Backup Essentials

This section describes the essentials of how backups are managed and used in Exasol.

Backups can only be done for an entire database, not for specific schemas or tables. The backup contains the consistent state of the database at the time when the backup was started, and includes only completed transactions that were committed at that time.

Backups are run in the background while the database is running, and usually have a minimal impact on database performance. The duration of a backup depends on several factors, such as the size of the database, and whether the backup is being written to a local or remote volume. Backups can be scheduled or run manually as needed.

Backups are stored on archive volumes in a compressed format. With on-premises installations of Exasol you can create archive volumes either locally in the cluster, or on a remote location. For cloud deployments, only remote archive volumes are supported.

Backup Types

Exasol provides the following two types of backups: 

  • Full backup (Level 0): A full backup that contains all database blocks.
  • Incremental backup (Level 1 - Level 9): A backup of data that has been added or modified since the last full or incremental backup.

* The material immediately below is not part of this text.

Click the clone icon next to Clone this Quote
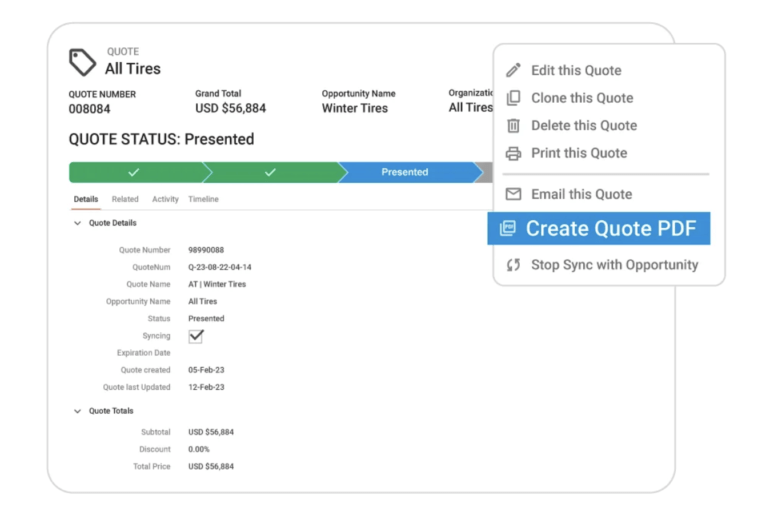This screenshot has height=516, width=770. (513, 98)
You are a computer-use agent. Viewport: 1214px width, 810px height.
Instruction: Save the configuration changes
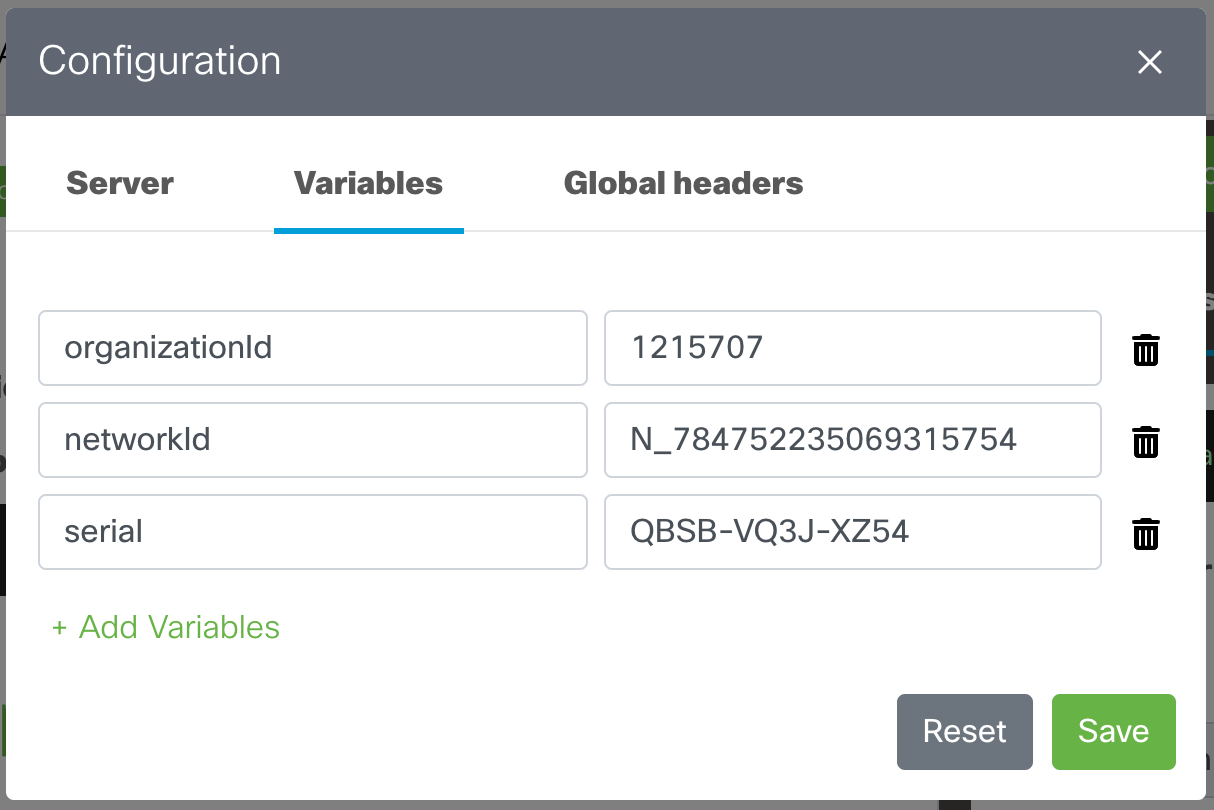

The backup levels work as follows:

  • Level 0 is a full backup.
  • Level 1 is an incremental backup that contains the changes since the full backup was saved.
  • Level 2 is an incremental backup to level 1. It contains the changes since the last level 1 backup was saved.
  • Level 3 is an incremental backup to level 2. It contains the changes since the last level 2 backup was saved.
  • ...and so on until level 9.

Archive Volumes

Remote Archive Volume

You can store your backups on a remote location. Exasol supports FTP, SMB, Amazon S3, WebHDFS, Azure Blob Storage, and Google Cloud Storage as remote archives.

The main benefits of using a remote archive volume are:

  • Remote archive volumes provide better fail safety. If a whole cluster should crash, you will be able to restore the cluster from the remote backup.
  • Remote archive volumes support Blocking Restore.

For more information, see Create Remote Archive Volume with Amazon S3 .

Restore Essentials

In case of a database instance failure or error, the database can be restored to a previous state using a backup. When the restore has completed, the database will be in the state it was when the backup was started. Any changes applied to the database after the backup start time are lost. Exasol does not support point-in-time recovery. A database state from the past can only be reached based on the start times of the available backups.

The data distribution inside of an Exasol database depends on the number of cluster nodes. Therefore, a backup can only be restored to a cluster with the same number of nodes as the cluster where the backup was taken before.

The database must be stopped when restoring from a backup.

Restore Types

Cloud deployments of Exasol only support the blocking restore type. Blocking restore is the fastest way to restore a database. However, the database cannot be used during the restore process, and connections to the database are prevented until the restore is finished.